▶ [Directions for this task]:
Rewrite the rows from the line with "The height and" through the end of the rows, changing "divider" to "separator" and leaving everything else as it is. Omit the pictures from your answer.

:: Records shown ::

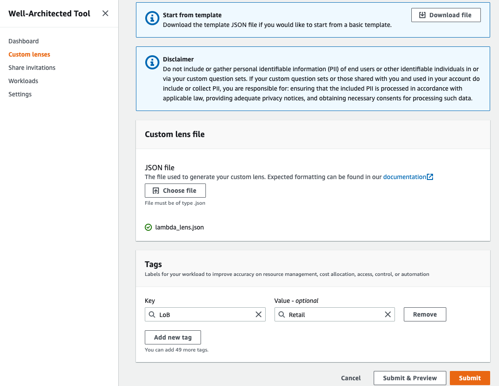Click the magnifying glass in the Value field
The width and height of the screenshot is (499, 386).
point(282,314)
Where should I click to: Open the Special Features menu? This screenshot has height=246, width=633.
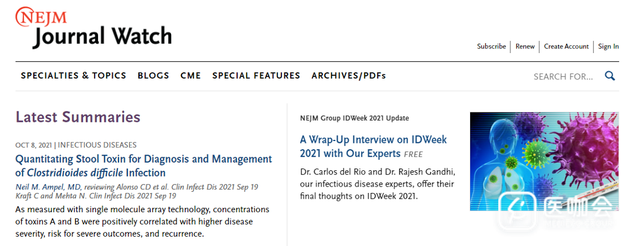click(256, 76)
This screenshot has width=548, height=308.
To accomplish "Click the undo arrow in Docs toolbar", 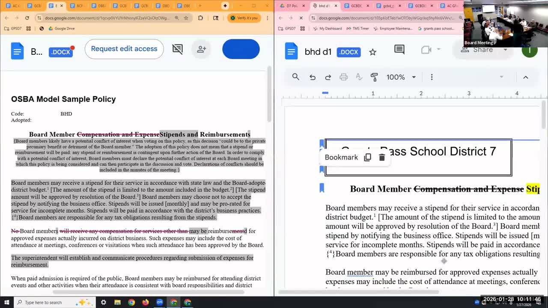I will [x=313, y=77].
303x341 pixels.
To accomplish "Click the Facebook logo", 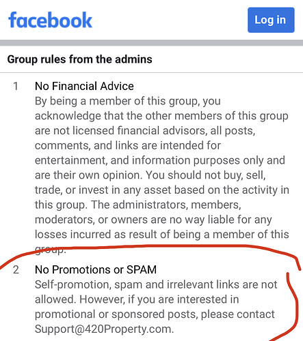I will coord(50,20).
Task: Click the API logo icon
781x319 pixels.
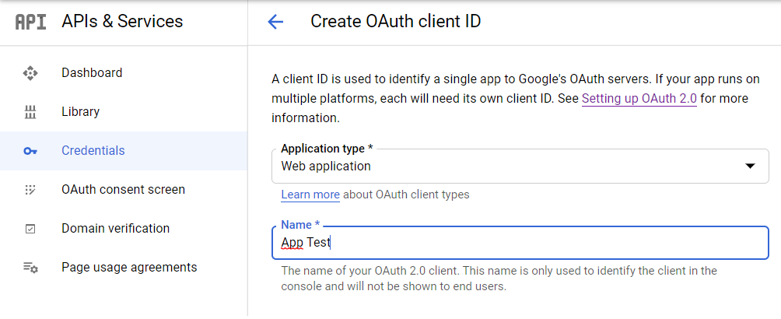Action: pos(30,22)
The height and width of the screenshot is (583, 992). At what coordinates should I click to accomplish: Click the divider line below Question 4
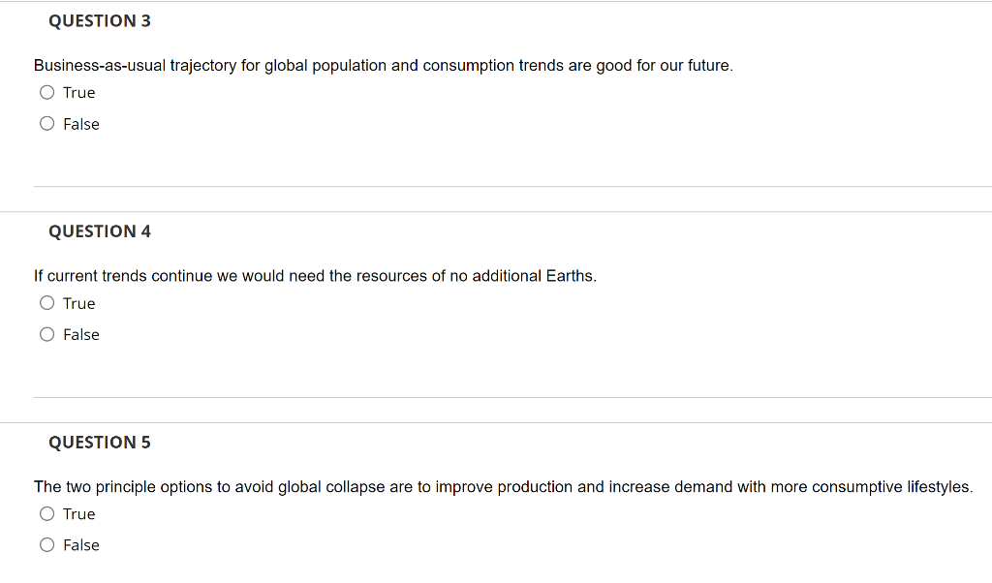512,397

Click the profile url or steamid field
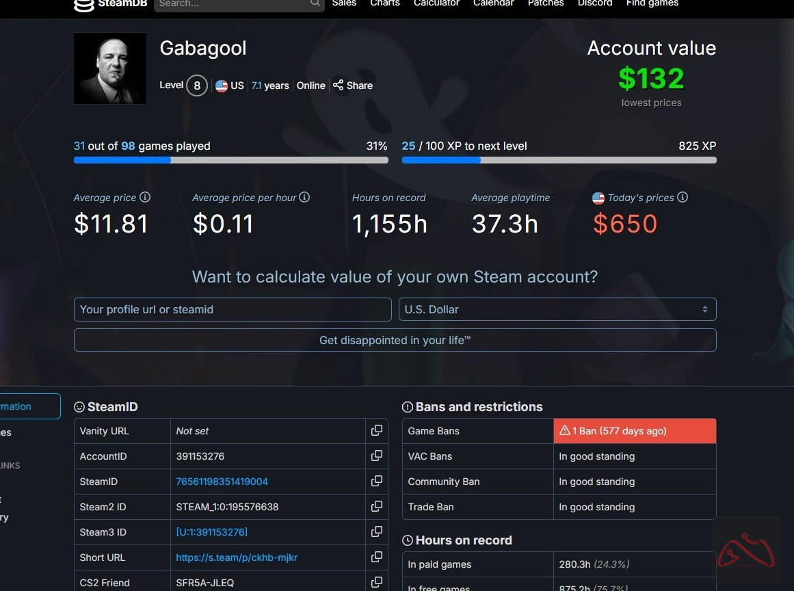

:::

▶ [Response to this task]:
The height and width of the screenshot is (583, 992). At what coordinates should I click to accomplish: Click the separator line below Question 4
512,397

Click the profile url or steamid field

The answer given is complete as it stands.